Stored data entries
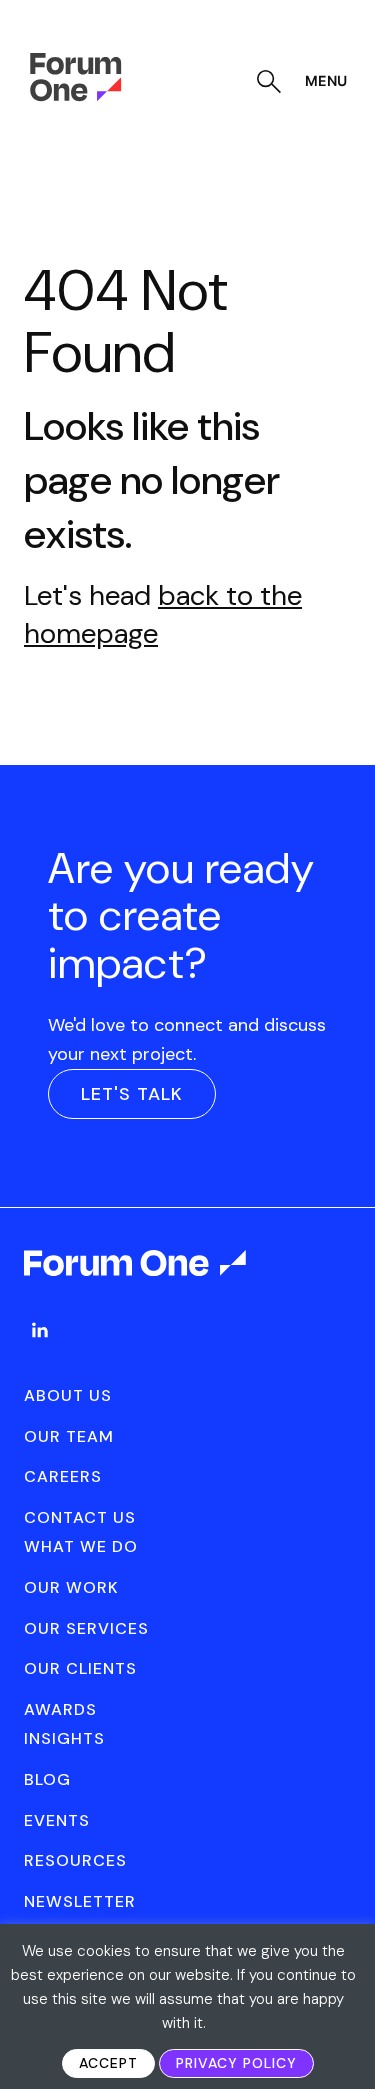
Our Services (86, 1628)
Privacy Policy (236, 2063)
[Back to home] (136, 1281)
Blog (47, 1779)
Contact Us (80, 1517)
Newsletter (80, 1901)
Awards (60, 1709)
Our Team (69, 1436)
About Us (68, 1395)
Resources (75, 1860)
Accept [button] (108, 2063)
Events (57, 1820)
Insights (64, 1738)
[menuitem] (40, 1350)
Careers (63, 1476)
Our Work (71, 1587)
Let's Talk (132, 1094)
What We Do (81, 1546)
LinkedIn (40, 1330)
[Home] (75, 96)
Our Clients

What you have to do:
For this exercise, print all of the entries exactly as they appear, but without pictures.

Exercise solution:
Our Services (86, 1628)
Privacy Policy (236, 2063)
[Back to home] (136, 1281)
Blog (47, 1779)
Contact Us (80, 1517)
Newsletter (80, 1901)
Awards (60, 1709)
Our Team (69, 1436)
About Us (68, 1395)
Resources (75, 1860)
Accept [button] (108, 2063)
Events (57, 1820)
Insights (64, 1738)
[menuitem] (40, 1350)
Careers (63, 1476)
Our Work (71, 1587)
Let's Talk (132, 1094)
What We Do (81, 1546)
LinkedIn (40, 1330)
[Home] (75, 96)
Our Clients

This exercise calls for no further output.